Joe slept heavily, and the lad looked at him enviously.

“I couldn’t sleep so peaceably as that,” he said half aloud. “How can a fellow sleep when he doesn’t know but what his father may be dying close by from starvation and weakness. It seems too bad.”

Gwyn opened the lanthorn and found that the candle was half burned down, and for a moment he thought of setting up another in its place, for fear he should go to sleep and it should burn out.

“Be such a pity,” he said, “we don’t want light while we’re asleep; only to wake up here in this horrible place is enough to drive anybody mad.”

Then he closed the lanthorn again.

“I sha’n’t go to sleep,” he muttered. “In too much trouble.” And he began thinking in a sore, dreary way of his mother seated at home waiting for news of his father and of him.

“It’ll nearly kill her,” he said. “But she’ll like it for me to have come here in search of poor dad. It would have been so cowardly if I hadn’t come, and she would have felt ashamed of me. Yes, she’ll like my dying like this.”

He paused, for his thoughts made him ponder.

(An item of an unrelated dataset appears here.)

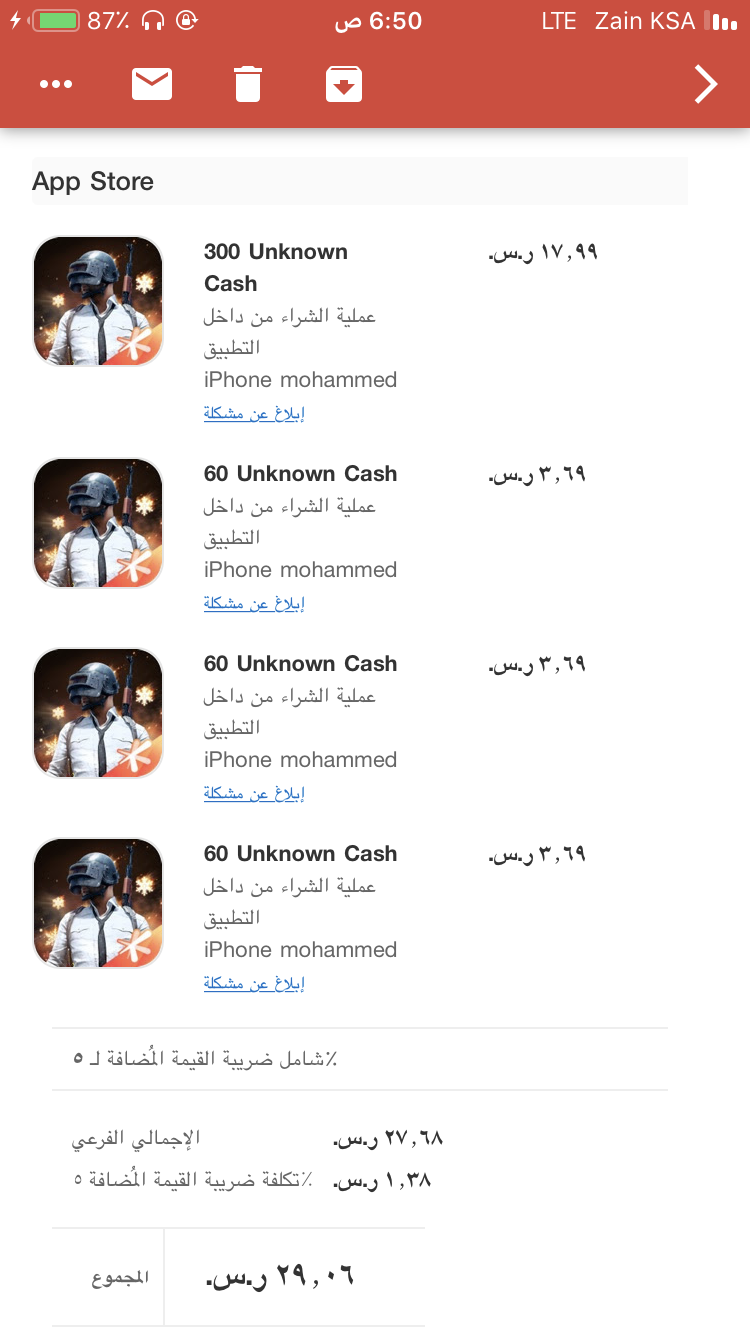Image resolution: width=750 pixels, height=1334 pixels.
Task: Tap the second 60 Unknown Cash game icon
Action: tap(98, 713)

“We can’t be going to die,” he said to himself, “or we shouldn’t be taking it all so easily and be so quiet and calm. If we felt that we really were going to die, we should be half mad with horror, and run shrieking about till we dropped in a fit. No,” he said softly, “it isn’t like that. People on board ship, when they know it’s going to sink, all behave quite calmly and patiently. There was that ship that was being burned with the soldiers on board. They all stood up before their officers, waiting for the end, and went down at last like men. But I don’t feel despairing like, and as if we were going to die.”

Then he began to think of his peaceful home life, and of the days at school till about a year ago, when he had come home to study military matters with his father and Major Jollivet, prior to being sent to one of the military colleges in about a year’s time.